◆ Given text ◆
With the new method, scientists can tag and collect the cast-off snippets of DNA that arise during DNA repair. The scientists sequence the snippets and then fit together the sequences to create a repair map of the genome.

Given the effort and expense required for DNA sequencing, the initial, proof-of-principle map published by Dr. Sancar and colleagues doesn’t have the highest resolution possible. But it points the way toward the routine scientific use of such maps, especially as costs drop, to better understand how DNA-damaging events lead to disease and death.

This mapping technique should help answer several questions, such as:

What dose of a toxin is needed to overwhelm the average person’s nucleotide excision repair capacity?

Which variations—and in which genes—give people more or less capacity to repair such DNA damage?

Are there certain spots on the genome where successful repairs are inherently less likely?

Even with their initial, medium-resolution map, Dr. Sancar and colleagues were able to show that repairs of BPDE damage tend to occur more often when the BPDE-burdened guanine (G) is next to a cytosine (C) rather than a thymine (T) or adenine (A). This suggests there are “hotspots” of higher risk for BPDE-induced mutation.

◆ What is required ◆
Answer these questions from the DNA repair text:
1. After collecting the cast-off DNA snippets, what do the scientists do with them?
2. Why doesn't the initial map have the highest resolution possible?
3. Repairs of BPDE damage occur more often when the BPDE-burdened guanine is next to which base?

◆ Material shown ◆
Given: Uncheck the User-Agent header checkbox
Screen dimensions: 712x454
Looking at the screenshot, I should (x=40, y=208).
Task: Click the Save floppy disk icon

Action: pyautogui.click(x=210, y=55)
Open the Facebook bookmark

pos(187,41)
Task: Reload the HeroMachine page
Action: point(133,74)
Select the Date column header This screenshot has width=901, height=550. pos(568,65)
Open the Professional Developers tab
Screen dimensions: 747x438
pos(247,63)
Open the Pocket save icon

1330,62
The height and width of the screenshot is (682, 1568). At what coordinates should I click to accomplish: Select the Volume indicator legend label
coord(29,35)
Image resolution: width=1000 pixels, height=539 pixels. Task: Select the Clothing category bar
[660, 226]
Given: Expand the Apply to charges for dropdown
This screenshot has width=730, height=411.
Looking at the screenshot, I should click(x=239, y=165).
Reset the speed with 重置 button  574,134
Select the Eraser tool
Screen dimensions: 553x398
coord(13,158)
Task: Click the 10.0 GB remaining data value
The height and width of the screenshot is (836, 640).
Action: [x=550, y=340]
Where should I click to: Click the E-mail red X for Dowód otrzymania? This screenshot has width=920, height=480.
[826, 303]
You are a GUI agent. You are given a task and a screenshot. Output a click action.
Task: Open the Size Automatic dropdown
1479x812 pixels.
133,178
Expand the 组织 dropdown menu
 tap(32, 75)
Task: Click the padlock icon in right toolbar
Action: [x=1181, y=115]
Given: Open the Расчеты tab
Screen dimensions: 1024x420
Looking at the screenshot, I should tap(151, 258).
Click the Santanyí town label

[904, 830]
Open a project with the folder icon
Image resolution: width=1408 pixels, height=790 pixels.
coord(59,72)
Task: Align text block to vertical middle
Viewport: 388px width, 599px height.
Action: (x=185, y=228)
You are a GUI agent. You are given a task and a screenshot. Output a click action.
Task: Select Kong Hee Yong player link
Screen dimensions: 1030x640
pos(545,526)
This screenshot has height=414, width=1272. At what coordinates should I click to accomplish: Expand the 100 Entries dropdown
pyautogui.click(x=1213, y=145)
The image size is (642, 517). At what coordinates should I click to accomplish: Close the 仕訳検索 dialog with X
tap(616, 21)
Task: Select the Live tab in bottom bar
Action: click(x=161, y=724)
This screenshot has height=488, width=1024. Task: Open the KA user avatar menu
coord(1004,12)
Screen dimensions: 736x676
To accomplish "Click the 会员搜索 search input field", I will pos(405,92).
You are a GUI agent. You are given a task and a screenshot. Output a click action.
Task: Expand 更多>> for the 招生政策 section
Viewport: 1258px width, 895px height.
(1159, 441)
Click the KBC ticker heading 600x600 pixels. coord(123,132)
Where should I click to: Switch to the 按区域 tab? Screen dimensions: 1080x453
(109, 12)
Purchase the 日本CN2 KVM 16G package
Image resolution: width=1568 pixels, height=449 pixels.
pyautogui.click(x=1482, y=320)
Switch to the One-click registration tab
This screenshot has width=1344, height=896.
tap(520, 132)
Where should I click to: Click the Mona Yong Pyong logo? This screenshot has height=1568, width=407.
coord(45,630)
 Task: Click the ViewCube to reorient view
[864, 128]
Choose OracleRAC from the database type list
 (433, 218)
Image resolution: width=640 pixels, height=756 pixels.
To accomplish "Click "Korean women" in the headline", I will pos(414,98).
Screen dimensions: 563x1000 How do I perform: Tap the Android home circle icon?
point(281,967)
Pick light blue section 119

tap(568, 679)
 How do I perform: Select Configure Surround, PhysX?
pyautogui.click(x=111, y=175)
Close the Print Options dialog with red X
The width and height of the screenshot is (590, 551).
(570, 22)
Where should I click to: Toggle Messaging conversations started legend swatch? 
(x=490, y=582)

◆ Exercise solution ◆
1. They sequence the snippets and fit the sequences together to create a repair map of the genome.
2. Because of the effort and expense that DNA sequencing requires.
3. Cytosine (C).